## [TEXT]
---*---

AFAIK working early doesn't change your timezone, unless you're a pilot or long-distance driver (if it did I probably would have lapped my office a few times by now).
UTC-3 seems to only cover part of Greenland and Brazil, both well-known hotbeds of hacker activity. I suspect that the timezone information is as accurate as info found in random strings in the malware (BACKSNARF_AB25: darn it, time to change the combination on my luggage again...).
Re:A few embedded strings and timestamps? (Score:5, Insightful)
What the summary said was that the timestamps are consistent with an 8-5 day in those time zones, not that the timestamps came from those timezones. Timestamps aren't UTC anything -- they're milliseconds since epoch (generally), and the OS converts on the fly when displaying. I can't speak for the NSA, but core hours are 10-3 for many government workers, and many people go in to the office early to beat traffic. Also, the NSA is under the DoD, and DoD tends to get an early start. All of that is consistent with what one would expect to see.

---*---

## [RAW RECORDS]
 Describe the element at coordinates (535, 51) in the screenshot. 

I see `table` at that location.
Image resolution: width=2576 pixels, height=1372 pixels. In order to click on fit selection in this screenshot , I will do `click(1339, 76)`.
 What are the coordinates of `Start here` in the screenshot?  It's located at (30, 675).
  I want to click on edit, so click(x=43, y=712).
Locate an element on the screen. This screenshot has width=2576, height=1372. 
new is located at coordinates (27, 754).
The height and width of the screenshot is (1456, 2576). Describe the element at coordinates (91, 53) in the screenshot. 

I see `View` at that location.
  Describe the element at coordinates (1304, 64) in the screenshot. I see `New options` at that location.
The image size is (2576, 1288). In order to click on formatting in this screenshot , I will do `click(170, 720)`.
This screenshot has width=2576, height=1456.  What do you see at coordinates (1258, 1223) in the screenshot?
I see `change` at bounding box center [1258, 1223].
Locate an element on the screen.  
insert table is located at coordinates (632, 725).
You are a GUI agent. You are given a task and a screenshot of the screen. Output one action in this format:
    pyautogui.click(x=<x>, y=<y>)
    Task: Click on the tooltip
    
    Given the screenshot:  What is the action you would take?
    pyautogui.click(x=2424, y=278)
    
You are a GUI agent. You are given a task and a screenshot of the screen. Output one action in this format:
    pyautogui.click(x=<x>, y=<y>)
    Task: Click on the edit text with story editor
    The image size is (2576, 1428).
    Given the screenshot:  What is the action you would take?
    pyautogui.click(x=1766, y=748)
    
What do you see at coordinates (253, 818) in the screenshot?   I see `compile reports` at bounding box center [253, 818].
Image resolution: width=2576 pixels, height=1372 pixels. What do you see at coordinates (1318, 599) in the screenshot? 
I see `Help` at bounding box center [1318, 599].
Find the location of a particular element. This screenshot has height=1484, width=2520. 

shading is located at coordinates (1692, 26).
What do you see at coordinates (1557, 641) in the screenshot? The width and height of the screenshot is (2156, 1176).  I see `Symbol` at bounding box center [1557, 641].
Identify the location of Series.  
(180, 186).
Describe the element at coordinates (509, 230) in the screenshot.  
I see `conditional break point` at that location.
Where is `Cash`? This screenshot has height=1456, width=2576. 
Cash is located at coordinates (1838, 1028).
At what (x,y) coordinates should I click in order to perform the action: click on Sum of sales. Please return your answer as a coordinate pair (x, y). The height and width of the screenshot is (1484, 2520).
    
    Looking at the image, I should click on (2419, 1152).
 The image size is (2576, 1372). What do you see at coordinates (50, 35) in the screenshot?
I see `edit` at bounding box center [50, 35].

---*---

## [GIVEN EXERCISE 1]
In the malware timestamp discussion, what are the core hours for many government workers?
## [GIVEN EXERCISE 2]
Go on with the malware timestamp discussion, picking up after its last sentence.
The records have no connection to the malware timestamp discussion.

## [WRITTEN ANSWER 1]
Core hours for many government workers are 10-3.

## [WRITTEN ANSWER 2]
And to address the GP, the odds of finding a string that matches a codeword, especially a unique codeword, are very slim. Probably millions to one. You're not going to find, say, "XKEYSCORE" in Microsoft or Apple source code. That's the most convincing evidence -- the timestamp stuff is just icing.
I expect to see future exploits released with standardized timestamps and obfuscated strings.
Re:A few embedded strings and timestamps? (Score:4)
You're not going to find, say, "XKEYSCORE" in Microsoft or Apple source code.
Ha, are you really sure about that?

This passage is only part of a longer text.